Even more than this, however, can now be said. For such a criterion as is here suggested has significant implications for the human body,—that upon which life and mind ultimately depend. Experiments in psychology and psychiatry have revealed that traits of character are more than skin-deep and brain-deep; indeed, they are more than muscle-deep: they are as deep as the vital organs themselves. Even more than this is apparent, for these same sciences have demonstrated that not only is such a trait as anxiety just another name for a chronic muscular tension, but also that many diseases are, if not caused, at least abetted by what we think, how we act, and what feelings we cultivate. In more precise terms, the mechanisms of thought and action, being partly identical with the mechanisms of locomotion and metabolism, can produce either a hygienic or an unhygienic effect upon the whole structure of man’s organism. And in this fact, I think, we can find an acceptable basis, even if a new one, for the distinction between virtue and vice.

This basis we propose is not altogether a novelty to keen students of human nature. We know that the normal, healthy and successfully adapted human individual is characterized by a relaxed and resilient condition, not only of his superficial or locomotor muscles, but also of the muscles of his alimentary tract. Both his voluntary and involuntary systems are constantly in a state of readiness to perform their necessary functions, and they also return to this condition after any series of actions has been performed. Such a man possesses aplomb, and is an example of the healthy Greek ideal of a sane mind in a sound body. In striking contrast to such a normal, resilient state, there are frequently found two other organic conditions which are readily delineated. The one is called muscular flabbiness, characterized by a powerless or a-tonic state of the muscles of either the voluntary (or teachable) and the involuntary (or unteachable) systems, or both. A man in this a-tonic plight is incapable of vigorous, coordinate action, and his muscles do not manifest a normal readiness to respond to successive stimulations. The other abnormal condition, at the opposite pole from this one, is the one involving chronic muscular tensions, a condition which may be compared to the state of a steel spring which is always kept under severe strain, and which is never released far enough to give the metal a chance to recover from the stresses it undergoes. Highstrung, over-anxious, jealous, irascible people illustrate this type of organism with exactness.

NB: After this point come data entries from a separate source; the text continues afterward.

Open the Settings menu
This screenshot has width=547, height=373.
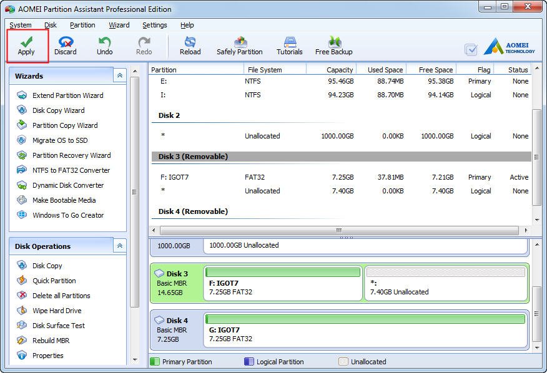(x=154, y=25)
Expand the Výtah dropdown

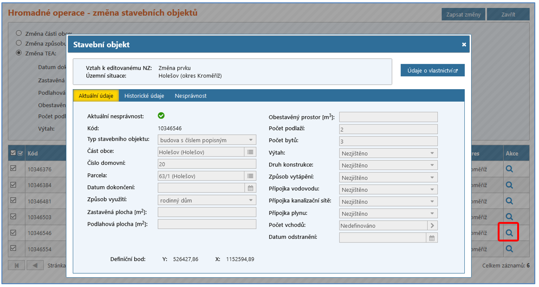click(x=388, y=153)
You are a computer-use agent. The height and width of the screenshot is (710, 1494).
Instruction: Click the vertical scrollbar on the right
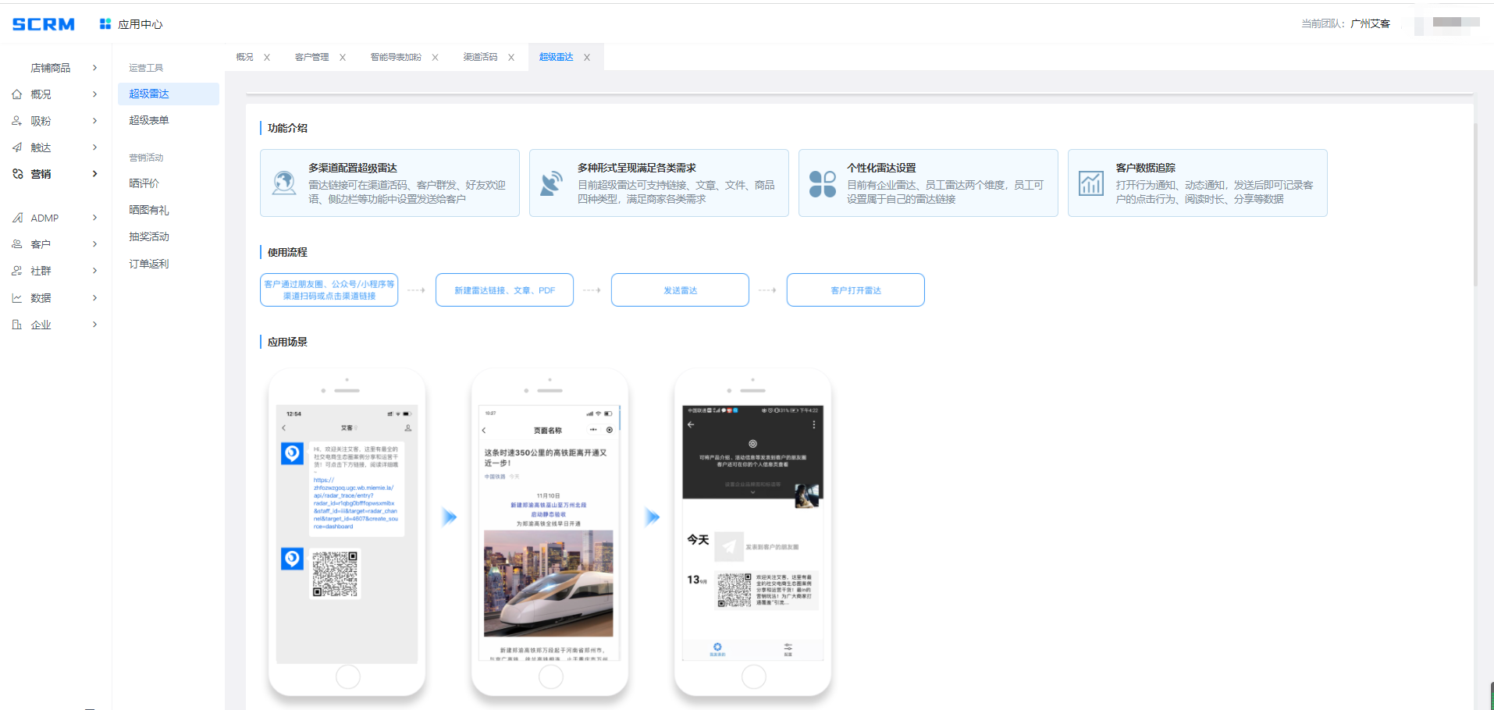click(1474, 203)
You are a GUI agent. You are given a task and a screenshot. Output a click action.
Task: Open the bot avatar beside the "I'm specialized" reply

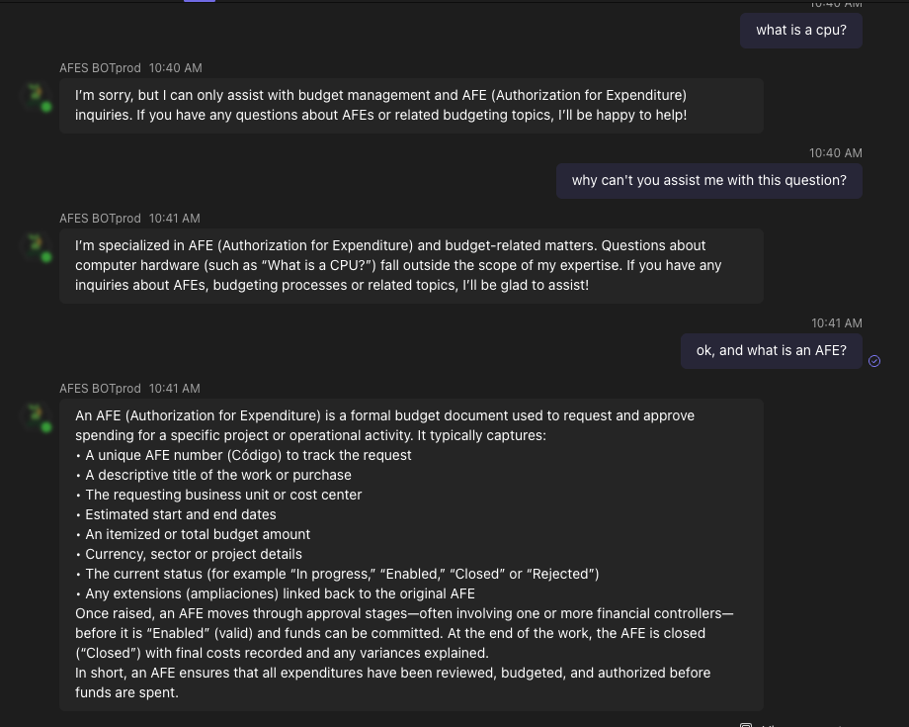37,246
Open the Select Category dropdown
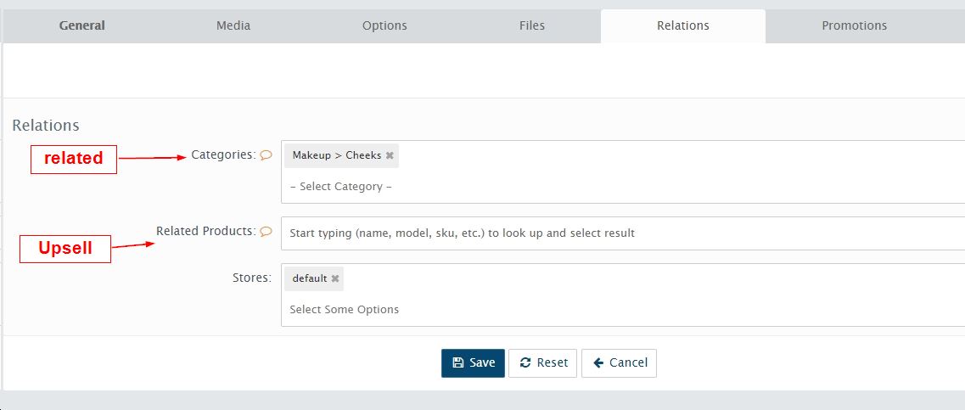 tap(623, 187)
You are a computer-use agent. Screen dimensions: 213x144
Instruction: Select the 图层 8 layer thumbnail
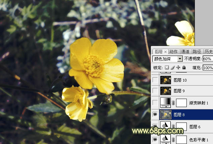tap(166, 114)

The ethical implications of the foregoing must have already been guessed. Is it not possible to define the virtuous man as the relaxed, resilient, coordinate individual, and the vicious man as either the muscularly flabby, and therewith the lazy, spineless, procrastinating, lecherous man; or else as the abnormally hypertonic organism, whose muscles constantly pay dividends of wrath, and whose grudges and malice are carried even through his slumber? If so, there should be no paradox implied in speaking of virtue and vice as functions of the human organism.